● Problem requirements
Which lines in the entries below contain the string "text"? Copy each one in full.

▶

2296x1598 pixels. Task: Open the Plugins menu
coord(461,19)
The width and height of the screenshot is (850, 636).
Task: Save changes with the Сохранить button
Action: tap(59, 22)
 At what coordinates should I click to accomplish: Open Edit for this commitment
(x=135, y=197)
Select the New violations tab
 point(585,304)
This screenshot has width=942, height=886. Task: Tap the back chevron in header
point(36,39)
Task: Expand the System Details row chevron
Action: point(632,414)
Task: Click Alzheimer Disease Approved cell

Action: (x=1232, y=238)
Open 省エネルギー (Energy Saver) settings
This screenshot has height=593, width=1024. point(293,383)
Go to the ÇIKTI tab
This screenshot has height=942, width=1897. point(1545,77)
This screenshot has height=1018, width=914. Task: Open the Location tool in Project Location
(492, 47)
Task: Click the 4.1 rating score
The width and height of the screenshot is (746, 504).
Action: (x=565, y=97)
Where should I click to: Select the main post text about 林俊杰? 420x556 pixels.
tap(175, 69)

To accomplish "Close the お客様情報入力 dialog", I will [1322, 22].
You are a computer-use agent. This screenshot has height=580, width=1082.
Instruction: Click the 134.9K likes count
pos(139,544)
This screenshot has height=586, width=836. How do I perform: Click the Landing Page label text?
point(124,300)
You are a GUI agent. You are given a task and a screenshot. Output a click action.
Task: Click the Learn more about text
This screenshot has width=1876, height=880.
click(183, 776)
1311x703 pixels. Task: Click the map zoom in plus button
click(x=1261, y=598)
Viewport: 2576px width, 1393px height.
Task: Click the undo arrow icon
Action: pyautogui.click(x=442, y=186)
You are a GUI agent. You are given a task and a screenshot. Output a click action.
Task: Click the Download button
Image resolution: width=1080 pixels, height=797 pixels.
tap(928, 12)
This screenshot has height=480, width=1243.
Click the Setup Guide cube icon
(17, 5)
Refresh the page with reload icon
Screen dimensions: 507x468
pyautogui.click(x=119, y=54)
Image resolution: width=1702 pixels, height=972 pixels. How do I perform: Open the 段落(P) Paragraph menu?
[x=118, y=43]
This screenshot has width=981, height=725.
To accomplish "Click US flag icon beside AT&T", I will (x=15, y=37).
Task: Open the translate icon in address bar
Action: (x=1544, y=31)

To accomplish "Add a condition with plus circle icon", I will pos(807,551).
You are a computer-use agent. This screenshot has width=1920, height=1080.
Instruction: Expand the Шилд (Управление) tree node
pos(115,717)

◀

● Expected output
Where should I click to: Select the main post text about 林俊杰? 420x556 pixels.
This screenshot has height=586, width=836. How do I perform: Click the Landing Page label text?
Task: Click the Learn more about text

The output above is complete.